By the way: THANK YOU for helping me on Xmas day. I'll try not have this solved by tomorrow, so you can celebrate Kwanzaa in peace :)
-
Remove the resistor, turn the volume pot all the way down, measure the resistance between 38 and 39.
You either have a bad solder joint in the wiring between the input jack(s) and each tube (running through the volume pot), or the pot is defective.
There is no reason to assume that the pot is defective without measuring it to check (they generally take a long, long time to wear out).
If the resistance between 38 and 39 is not zero when the pot is all the way down, let us know.
-
It's definitely not zero. Depending on where I put the MM leads, it reads between 1.7 and 1M. I can't seem to get a stable reading. What does this tell you?
-
Does it help to know that the screeching in unaffected by the volume pot (turning it up or down)? Also, it happens whether or not there is anything coming from (or even plugged in to) the inputs?
If I need to recheck the solder joints from the input to the tube, what path is that so I can start reflowing? Thanks.
-
If I need to recheck the solder joints from the input to the tube, what path is that so I can start reflowing?

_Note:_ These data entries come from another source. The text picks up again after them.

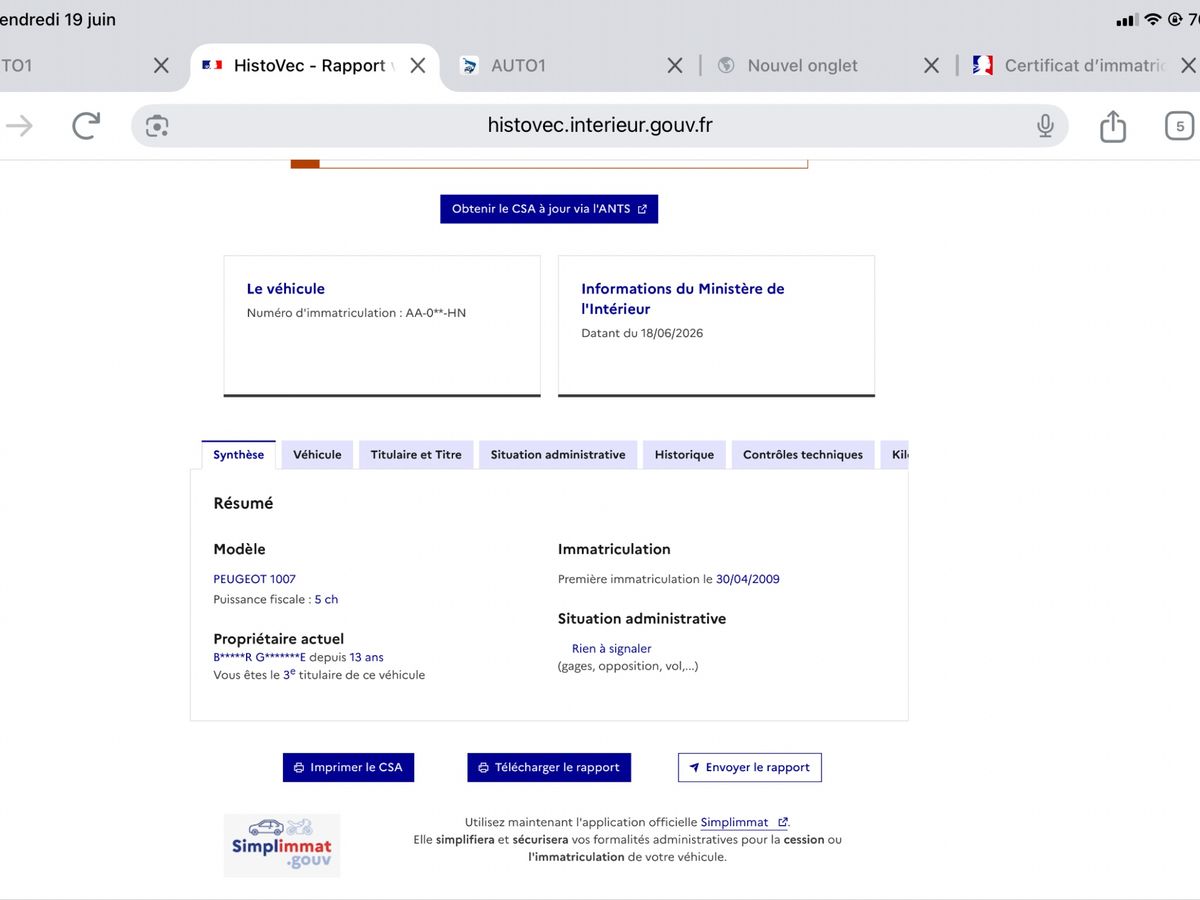This screenshot has width=1200, height=900.
Task: Close the HistoVec - Rapport tab
Action: pyautogui.click(x=418, y=65)
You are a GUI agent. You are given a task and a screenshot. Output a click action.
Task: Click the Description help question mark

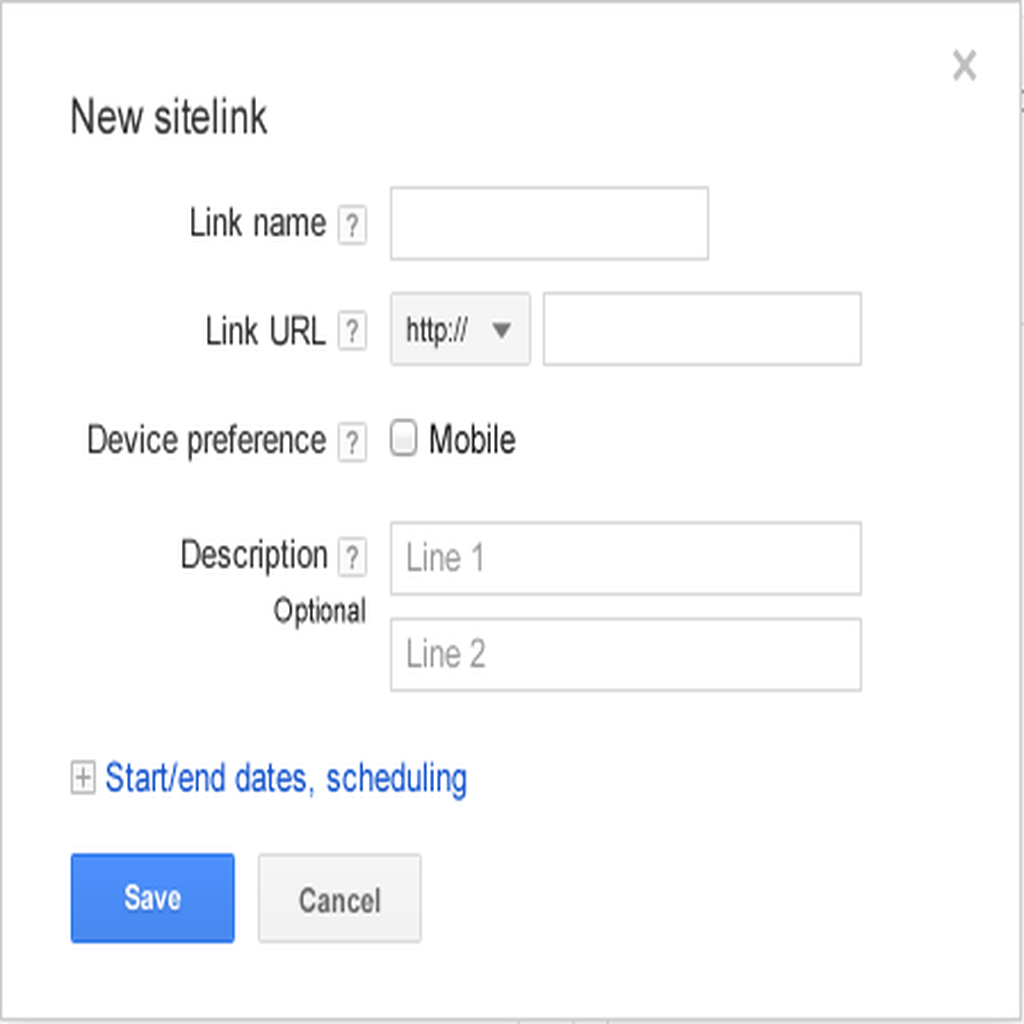coord(352,557)
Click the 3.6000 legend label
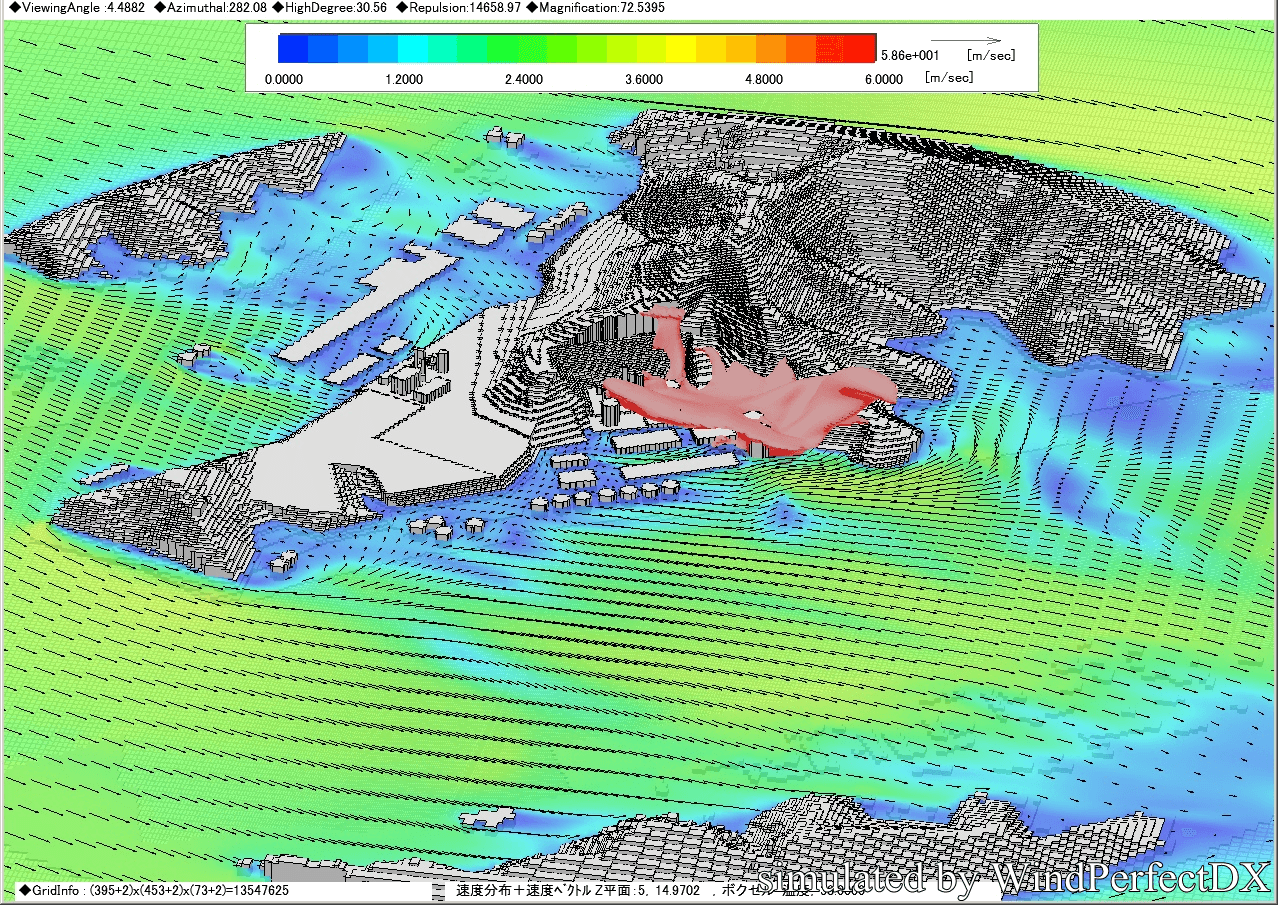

Thanks.
Follow the wires leaving the RCA jacks...
-
I'm afraid I'll need a little guidance. I see the left input going to the headphone jack and from there it appears to go to 25 and 30, but the trail ends there for me. I see the wires coming from the transformers, and I see the ground buss. But that's it. I'll start with 25 and 30, but I'm assuming the path is longer than this.
Is it not possible that the cap at 36 and 37 is somehow to blame? It's the one that makes horrible noise when I jab at those joints.
-
Lots of screeching sex talk here! Sorry, I guess I'm being insensitive to those with the issue.... Couldn't help it. Well maybe I could have. Who fucking cares. Ok, I'm done.
-
Reflowed 25 and 30 and then 37 and 38 again. Now getting a resistance reading of 3 between 37 and 38. No screeching. So I'm at least able to listen to some tunes. I'll guess I'll wait til it starts screeching again to post here, unless someone has advice before that (inevitably?) happens again.
-
Sounds like there was a bad solder joint, keep us posted.
-PB
-
agreed - bad solder joint is frequently the prob. I have been calling the police for a couple of week because 'someone' has been ringing my doorbell. Well, duhh, its a bad connection!